Despite this large body of work, the properties of entanglement between a single agent to a many body system have not been as thoroughly explored. Furthermore it is unclear how large can the many body system be and still be entangled in a measurable way to the single agent. Recently, we have demonstrates that when a two site many body system is biased to have an overwhelming majority of particles in one site, both the Von Neumann entanglement entropy and the Logarithmic negativity show a typical power law in large R — the occupancy ratio between the highly occupied site to the depleted site. This is achieved in several limits for the ground state of a Hamiltonian system: the Bose-Hubbard model and for the steady state of a Lindblad system: the quantum asymmetric inclusion process.

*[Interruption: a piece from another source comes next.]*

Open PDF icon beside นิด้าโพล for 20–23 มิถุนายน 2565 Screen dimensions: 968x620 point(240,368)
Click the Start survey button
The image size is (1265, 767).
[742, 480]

Our results suggest that a large number of particles can be entangled to a single agent (as already demonstrated experimentally). Moreover, in some cases, the exponent of the power law is recovered analytically. The exponent is the critical parameter determining how large can the many body system be before entanglement becomes non-measurable. Furthermore, the power law decay suggest that ground states in our setup are unique. Their Von Neumann entanglement values are significantly lower than that of a typical pure state that grows logarithmically with the number of particles. This may suggest that the ground states are easier to access numerically, as is true for ground states following the area law in extended systems.